━━ Dataset excerpts ━━
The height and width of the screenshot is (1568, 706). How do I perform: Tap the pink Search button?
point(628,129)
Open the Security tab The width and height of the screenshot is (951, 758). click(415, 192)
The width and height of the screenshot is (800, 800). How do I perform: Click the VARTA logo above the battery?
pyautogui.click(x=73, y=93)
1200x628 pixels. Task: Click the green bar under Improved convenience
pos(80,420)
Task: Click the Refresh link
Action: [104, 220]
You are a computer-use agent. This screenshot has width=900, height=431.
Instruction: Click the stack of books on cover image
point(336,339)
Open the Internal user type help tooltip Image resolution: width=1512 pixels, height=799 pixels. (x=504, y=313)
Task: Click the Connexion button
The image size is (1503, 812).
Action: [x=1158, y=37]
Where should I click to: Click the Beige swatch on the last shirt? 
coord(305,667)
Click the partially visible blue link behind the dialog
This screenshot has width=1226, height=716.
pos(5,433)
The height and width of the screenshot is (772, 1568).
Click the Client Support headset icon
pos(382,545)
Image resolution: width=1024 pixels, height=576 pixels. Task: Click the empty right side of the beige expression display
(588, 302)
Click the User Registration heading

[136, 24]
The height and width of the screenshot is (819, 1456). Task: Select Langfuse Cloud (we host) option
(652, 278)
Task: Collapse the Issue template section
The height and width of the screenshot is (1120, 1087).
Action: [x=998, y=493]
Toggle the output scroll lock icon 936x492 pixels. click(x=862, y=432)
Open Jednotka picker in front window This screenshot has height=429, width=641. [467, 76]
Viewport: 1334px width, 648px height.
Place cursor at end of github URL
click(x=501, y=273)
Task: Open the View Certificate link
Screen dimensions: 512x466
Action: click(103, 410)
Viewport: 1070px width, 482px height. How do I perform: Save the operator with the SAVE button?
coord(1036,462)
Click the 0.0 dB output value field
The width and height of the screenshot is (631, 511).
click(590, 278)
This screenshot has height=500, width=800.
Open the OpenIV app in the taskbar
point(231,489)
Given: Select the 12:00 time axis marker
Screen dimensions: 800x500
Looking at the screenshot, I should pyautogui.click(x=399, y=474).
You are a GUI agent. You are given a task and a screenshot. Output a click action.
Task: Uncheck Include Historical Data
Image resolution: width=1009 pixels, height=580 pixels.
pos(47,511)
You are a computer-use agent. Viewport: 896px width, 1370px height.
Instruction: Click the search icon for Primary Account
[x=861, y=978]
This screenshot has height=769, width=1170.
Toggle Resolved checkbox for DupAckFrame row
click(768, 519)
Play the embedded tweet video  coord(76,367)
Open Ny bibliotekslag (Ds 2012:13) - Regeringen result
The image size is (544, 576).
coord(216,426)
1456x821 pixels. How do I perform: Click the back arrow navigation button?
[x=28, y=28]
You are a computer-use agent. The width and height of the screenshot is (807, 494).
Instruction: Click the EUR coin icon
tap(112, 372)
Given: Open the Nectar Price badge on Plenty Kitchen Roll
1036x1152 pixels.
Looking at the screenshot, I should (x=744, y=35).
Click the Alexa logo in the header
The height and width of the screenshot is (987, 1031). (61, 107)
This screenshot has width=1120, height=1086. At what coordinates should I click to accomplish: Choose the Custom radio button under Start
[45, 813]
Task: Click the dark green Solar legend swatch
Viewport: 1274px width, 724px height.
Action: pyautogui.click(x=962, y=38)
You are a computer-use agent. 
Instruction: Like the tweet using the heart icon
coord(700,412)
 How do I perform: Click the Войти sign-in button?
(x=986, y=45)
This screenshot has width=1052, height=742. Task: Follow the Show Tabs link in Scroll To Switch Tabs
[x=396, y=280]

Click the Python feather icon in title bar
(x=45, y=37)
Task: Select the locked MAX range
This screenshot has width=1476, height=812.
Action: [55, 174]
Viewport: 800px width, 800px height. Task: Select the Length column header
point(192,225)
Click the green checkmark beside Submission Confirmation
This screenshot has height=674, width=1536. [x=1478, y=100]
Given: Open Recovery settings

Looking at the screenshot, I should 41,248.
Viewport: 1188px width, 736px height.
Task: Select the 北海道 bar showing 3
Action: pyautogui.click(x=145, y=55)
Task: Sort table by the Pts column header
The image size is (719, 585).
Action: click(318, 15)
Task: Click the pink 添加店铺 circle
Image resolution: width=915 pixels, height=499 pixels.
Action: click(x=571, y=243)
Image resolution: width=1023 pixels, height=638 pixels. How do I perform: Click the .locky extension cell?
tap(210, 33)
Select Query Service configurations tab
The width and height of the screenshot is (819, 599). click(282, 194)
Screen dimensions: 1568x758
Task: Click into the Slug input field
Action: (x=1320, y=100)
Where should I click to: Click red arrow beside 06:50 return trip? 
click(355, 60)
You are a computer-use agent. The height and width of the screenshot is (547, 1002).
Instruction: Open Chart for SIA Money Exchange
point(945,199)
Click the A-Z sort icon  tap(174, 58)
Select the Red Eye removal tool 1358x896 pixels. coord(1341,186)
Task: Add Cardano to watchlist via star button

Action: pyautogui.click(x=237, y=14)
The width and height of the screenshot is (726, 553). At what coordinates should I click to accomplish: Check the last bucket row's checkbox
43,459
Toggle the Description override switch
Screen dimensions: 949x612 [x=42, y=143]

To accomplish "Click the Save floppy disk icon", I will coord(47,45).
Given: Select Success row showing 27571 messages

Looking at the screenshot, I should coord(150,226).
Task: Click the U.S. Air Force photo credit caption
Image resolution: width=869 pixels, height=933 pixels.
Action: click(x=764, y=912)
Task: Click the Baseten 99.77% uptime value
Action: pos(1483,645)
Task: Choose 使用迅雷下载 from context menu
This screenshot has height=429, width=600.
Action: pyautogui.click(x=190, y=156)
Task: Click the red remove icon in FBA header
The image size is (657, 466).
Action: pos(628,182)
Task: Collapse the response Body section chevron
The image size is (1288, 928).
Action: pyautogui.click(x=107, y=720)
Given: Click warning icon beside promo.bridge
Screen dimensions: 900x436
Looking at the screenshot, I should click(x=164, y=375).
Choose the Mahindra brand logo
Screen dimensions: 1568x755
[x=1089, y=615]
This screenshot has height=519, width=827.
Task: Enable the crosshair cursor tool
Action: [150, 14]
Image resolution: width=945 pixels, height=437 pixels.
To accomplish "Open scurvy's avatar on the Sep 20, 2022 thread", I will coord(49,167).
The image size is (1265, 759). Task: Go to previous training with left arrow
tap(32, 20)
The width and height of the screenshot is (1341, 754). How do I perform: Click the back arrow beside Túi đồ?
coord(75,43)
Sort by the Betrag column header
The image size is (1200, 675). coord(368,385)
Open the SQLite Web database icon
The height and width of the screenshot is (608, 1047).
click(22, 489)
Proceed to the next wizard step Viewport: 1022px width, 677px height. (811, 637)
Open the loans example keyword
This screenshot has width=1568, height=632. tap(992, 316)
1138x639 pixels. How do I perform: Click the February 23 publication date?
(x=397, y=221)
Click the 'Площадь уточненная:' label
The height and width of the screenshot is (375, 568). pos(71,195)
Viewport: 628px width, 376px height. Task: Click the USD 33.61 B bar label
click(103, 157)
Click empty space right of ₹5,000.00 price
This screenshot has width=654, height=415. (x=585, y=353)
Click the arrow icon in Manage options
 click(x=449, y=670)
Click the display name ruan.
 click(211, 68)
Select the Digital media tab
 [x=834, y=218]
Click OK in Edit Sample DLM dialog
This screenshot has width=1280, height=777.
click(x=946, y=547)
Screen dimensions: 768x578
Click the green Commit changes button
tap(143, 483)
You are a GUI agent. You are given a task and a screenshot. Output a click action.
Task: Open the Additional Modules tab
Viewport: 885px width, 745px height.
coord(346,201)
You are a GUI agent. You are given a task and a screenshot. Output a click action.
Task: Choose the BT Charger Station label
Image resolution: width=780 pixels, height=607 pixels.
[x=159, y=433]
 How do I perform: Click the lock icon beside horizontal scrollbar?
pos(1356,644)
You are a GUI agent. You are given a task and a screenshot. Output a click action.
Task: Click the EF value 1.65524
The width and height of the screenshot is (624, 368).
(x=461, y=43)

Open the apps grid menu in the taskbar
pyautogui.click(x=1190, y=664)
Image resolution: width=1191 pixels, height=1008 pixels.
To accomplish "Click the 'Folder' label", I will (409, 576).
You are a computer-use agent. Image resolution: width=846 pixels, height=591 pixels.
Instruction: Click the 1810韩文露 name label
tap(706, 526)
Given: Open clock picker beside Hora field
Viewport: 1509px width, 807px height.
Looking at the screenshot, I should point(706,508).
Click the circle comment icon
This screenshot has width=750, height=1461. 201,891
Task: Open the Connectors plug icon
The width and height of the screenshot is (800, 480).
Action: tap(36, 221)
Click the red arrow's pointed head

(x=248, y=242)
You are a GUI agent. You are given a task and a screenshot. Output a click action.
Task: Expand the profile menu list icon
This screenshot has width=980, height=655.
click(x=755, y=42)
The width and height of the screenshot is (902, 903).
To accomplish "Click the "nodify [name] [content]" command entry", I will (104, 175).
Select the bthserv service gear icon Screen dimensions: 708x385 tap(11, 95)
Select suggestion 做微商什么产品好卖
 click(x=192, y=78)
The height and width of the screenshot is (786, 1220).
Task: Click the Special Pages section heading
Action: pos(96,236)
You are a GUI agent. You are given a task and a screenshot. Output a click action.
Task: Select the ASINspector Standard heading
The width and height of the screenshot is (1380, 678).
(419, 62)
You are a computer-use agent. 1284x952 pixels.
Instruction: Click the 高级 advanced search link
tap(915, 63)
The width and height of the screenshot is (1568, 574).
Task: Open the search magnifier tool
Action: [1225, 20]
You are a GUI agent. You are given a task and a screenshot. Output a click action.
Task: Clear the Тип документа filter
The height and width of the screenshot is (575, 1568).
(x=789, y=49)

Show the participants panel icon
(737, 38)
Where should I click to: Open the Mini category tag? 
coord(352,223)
━━━
• Work request
Copy out each line of the data that holds the string "picker".

• Answer below
Open Jednotka picker in front window This screenshot has height=429, width=641. [467, 76]
Given: Open clock picker beside Hora field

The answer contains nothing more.